After the highway tops another rise, the soils turn serpentine and you skirt the edge of an incense cedar forest. A native Californian that rarely grows outside of the mixed coniferous forests of the Sierra Nevada and Siskiyou Plateau, here the stand is “pure.” While incense cedar makes excellent construction lumber and split-stock, the ease with which it sharpens makes it the world’s best wood for pencils. The colored, mostly barren ground is littered with serpentine rocks, or “Teton jade,” as the pioneers called them, and the finer specimens can be cut and polished into jewelry.Just past the last of the roadside cedars, the Rancheria and the highway tip their hats. The creek bends and vanishes westward into a deepening defile while the highway continues climbing northward. You top another rise and then coast down a canyon that’s the southern edge of the Anderson Creek basin and Anderson Valley proper. Like cedars, California black oaks are “companion trees” that nearly always grow interspersed with others, but if you look off into the headwaters amphitheater at your left you’ll see about the purest forest of black oaks as you’ll find anywhere. Whether standing leafless and black against the emerald green winter grasses and pale green mistletoe and lichen hanging in their naked branches, or showing diffuse pinks, yellows and soft greens during their spring bloom, or standing full-canopied, bright and glossy green during the dry season, or flashing fiery rainbow yellows and reds during autumn, the black oaks are worthy of a painting by Monet.

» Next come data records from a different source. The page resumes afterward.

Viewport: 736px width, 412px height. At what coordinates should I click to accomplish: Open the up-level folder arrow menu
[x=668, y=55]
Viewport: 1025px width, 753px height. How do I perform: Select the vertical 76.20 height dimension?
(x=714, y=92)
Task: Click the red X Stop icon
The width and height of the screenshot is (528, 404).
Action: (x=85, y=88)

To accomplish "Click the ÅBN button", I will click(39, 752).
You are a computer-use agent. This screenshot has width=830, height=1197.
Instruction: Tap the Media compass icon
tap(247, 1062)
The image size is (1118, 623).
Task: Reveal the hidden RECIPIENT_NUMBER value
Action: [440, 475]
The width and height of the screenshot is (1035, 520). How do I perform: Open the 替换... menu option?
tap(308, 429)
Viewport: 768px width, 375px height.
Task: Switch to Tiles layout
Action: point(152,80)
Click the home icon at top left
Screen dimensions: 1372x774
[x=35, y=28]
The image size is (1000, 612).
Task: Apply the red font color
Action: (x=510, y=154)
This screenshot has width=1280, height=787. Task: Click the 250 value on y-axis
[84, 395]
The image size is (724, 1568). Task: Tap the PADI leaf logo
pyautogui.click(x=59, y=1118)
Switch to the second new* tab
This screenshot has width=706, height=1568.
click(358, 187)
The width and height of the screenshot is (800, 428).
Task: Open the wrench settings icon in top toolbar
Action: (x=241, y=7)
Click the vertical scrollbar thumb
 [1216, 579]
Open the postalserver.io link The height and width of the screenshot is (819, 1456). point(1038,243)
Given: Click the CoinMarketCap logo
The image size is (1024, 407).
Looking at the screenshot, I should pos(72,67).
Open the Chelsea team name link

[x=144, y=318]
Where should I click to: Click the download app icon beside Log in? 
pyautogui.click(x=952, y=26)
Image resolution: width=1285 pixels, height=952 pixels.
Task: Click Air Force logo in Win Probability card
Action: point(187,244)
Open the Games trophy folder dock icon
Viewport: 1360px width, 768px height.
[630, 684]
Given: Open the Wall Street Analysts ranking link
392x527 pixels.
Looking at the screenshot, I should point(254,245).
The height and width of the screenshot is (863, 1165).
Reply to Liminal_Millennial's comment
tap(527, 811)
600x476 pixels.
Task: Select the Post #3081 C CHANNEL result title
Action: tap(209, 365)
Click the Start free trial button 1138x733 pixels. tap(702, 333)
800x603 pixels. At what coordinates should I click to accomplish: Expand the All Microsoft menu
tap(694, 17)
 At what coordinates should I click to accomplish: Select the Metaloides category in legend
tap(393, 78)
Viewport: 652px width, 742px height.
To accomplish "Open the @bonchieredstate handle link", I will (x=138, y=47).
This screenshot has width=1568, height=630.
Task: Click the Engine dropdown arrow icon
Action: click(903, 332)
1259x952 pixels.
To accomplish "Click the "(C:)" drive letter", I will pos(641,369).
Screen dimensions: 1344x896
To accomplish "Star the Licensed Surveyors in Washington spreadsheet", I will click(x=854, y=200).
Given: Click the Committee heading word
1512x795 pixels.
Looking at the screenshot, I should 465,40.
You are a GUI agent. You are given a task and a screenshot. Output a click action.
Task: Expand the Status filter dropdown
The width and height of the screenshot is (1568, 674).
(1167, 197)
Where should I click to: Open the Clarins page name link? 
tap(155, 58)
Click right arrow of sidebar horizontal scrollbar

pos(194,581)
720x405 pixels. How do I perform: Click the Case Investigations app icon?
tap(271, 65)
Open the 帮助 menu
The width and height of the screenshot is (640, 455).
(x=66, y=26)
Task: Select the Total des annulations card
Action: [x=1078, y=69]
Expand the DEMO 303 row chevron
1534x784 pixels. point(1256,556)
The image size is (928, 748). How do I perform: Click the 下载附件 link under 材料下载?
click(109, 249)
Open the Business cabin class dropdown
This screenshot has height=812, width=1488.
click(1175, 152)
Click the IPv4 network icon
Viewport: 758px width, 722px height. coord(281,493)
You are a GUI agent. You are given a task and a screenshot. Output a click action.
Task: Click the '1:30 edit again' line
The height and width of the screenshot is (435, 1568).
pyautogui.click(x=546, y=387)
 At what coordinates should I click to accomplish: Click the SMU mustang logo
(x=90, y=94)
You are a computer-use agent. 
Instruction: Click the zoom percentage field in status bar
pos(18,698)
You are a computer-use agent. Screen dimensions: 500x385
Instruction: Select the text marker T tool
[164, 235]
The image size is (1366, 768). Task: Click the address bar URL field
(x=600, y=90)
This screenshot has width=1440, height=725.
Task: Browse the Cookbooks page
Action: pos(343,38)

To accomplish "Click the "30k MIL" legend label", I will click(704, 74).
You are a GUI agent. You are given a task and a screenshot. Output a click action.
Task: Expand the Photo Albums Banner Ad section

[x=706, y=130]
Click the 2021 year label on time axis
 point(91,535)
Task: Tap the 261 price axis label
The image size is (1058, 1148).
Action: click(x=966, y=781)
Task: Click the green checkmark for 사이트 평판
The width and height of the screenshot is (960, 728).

At the bottom of the canyon you finally roll out of the mountains and are reunited with flat ground, straight highway, visual elbowroom and civilization. Up ahead stretches a wide river valley surrounded by mountains with canyons adding creeks—a place of gathering waters—and it’s easy to see why the Pomo Indians living here called themselves River People and their Yorkville kin Mountain People. Or why, in 1851, when up on a ridge the Beeson boys sat astride their horses and laid eyes on the place, they filled with wonderment. “A Garden of Eden,” they breathlessly claimed they’d discovered when they got back home, determined to set down stakes out there in the wild green yonder under the giant redwoods and above the giant fish, but wanting to do so with the pleasure of some company. Come one, come all, the call was, first come, first served. Yet, like with most every other isolated frontier settlement made up of serious homesteaders—as opposed to miners, lumber barons, or boomers of any kind—civilization came to Anderson Valley peacefully enough with very little in the way of killings and, so far as anybody remembers, just one lynching, and even that one maybe anecdotal.
Nowadays Boonville and its little downstream country cousins, Philo and Navarro, are justly famous as vacation destinations. But that’s another story. Here I’ll close by pointing out that now you have arrived just shy of the watershed’s geographic bellybutton and, marking the spot, invisible from the highway, unseen and all but unknown, ancient and ephemeral, stands the valley’s tallest and most beautiful waterfall.